2021年の東京オリンピック開会直前、東京のパトカーに警視庁のシンボルマスコット「ピーポくん」が“乗る”ようになりました。なぜそうしたのか、そのいきさつを聞きました。

ただ、すべてのパトカーに乗っているわけではないようです。

2.6台に1台の割合で貼られている「ピーポくん」

 警視庁は日本の首都・東京の治安を守る日本最大の警察組織です。警視庁には約1300台のパトカーが配備されていますが、最近、ある変化がありました。それはパトカーに「ピーポくん」ステッカーが貼られるようになった点です。

「ピーポくん」が貼られているのは、パトカーの屋根上に設置されている赤色灯の昇降装置です。前面に「警視庁」と入っている台座部分の左右と後方の計3か所に、敬礼する姿で貼られています。

なぜ? 東京のパトカーに「ピーポくん」一斉出現! 経緯&範囲...の画像はこちら >>

警視庁のパトカー。いわゆる警ら用無線自動車の昇降装置のアップ(柘植優介撮影)。

 ただ、都内のパトカーをよく見てみると、昇降装置のないパトカーや、交番や駐在所などでおもに用いられる小型のパトカーなどには貼られていません。

 一体、いつから始まった施策なのか、また貼る・貼らないの線引きはどこにあるのかなどを、警視庁広報課に聞いてみました。

 まず、パトカーに「ピーポくん」ステッカーを貼るようになったのは2021年6月29日(火)からだといいます。東京オリンピックの開会日が7月23日(金)だったので、その1か月ほど前から始まったようです。

 始めた経緯については「治安の最前線で活躍する地域部の警ら用無線自動車(パトカー)に、警視庁のシンボルマスコット『ピーポくん』を貼付することで、従来の精悍さにソフトでスマートなイメージを加えることにより、警視庁の持つ“強さ”と“やさしさ”を具体的に表現し、警視庁の存在をより広くアピールするため」だといいます。

 では実際、「ピーポくん」ステッカーを貼っているパトカーはどの程度あるのか尋ねたところ、約500台とのこと。警視庁にはおよそ1300台のパトカーがあるため、単純計算で約2.6台に1台の割合で貼られていることになります。

交通取締用パトカーは「ピーポくん」ステッカー適用外

 警視庁広報課によると、「ピーポくん」ステッカーを貼っているのは、警察署および自動車警ら隊など、地域部で運用する警ら用無線自動車(パトカー)だといいます。地域部というのは、文字どおり地域に密着して安全の確保に努めている部署です。制服や制帽を着用し、交番や駐在所などで勤務したり、パトカーや自転車などで巡回したりしている、警察庁のWEBサイトでは「警察活動の原点」と紹介されている職種です。
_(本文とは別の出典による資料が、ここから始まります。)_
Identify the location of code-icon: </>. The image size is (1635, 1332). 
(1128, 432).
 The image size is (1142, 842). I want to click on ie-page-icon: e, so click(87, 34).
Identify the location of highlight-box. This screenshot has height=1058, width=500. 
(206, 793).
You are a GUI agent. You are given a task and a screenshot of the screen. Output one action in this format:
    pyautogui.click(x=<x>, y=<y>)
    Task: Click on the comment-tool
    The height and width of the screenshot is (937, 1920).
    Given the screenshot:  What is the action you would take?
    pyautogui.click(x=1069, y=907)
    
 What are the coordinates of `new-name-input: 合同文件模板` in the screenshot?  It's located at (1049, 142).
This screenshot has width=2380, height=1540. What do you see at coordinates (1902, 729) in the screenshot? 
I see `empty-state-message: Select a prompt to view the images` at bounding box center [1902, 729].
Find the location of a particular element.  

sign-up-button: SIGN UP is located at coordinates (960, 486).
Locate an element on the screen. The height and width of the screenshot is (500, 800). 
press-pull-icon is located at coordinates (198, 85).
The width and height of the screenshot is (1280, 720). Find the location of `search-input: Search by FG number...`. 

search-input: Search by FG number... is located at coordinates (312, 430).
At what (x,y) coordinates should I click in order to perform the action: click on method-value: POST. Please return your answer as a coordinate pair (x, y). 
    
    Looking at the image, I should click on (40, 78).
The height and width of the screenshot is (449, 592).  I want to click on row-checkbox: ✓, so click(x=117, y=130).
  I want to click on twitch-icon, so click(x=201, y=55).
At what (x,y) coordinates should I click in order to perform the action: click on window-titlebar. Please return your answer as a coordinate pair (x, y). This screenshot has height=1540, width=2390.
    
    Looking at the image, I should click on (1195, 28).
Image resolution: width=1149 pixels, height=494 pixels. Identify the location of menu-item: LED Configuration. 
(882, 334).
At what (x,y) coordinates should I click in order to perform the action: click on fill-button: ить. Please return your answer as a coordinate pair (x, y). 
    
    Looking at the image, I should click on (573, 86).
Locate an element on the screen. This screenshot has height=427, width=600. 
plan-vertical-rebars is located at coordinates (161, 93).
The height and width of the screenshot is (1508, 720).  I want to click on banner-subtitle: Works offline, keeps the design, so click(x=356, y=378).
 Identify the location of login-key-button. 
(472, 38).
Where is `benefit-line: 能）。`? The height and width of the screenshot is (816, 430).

 地域部所属の警ら用無線自動車に限定して貼付されているため、たとえ白黒のセダン型パトカーであったとしても、交通機動隊や高速道路交通警察隊、機動隊などの車両は該当せず、加えて「ミニパト」と呼ばれる小型警ら車や、ワンボックス車(犯罪抑止対策活動車など)も貼付の対象にはならないようです。

 また「ピーポくん」ステッカーの貼付は恒常的に行う方針とのことで、今後、地域部に新たに配車になる警ら用無線自動車には、配車された時点でステッカーを貼付する予定だそうです。

なぜ? 東京のパトカーに「ピーポくん」一斉出現! 経緯&範囲を警視庁に聞いた

警視庁のパトカー。いわゆる警ら用無線自動車(柘植優介撮影)

 なお、警視庁のマスコットである「ピーポくん」、生まれたのは1987(昭和62)年4月17日です。名前は人々という意味の「ピープル」と、警察を意味する「ポリス」の頭文字を合わせたもので、耳が大きいのは都民の声を幅広く聞くため、頭のアンテナは社会全体の動きをキャッチするため、目が大きいのは社会の隅々まで見渡すためという意味が含まれているといいます。

 ちなみに、「ピーポくん」にはおじいちゃん、おばあちゃん、おとうさん、おかあさん、いもうと、おとうとがおり、なんと7人家族でした。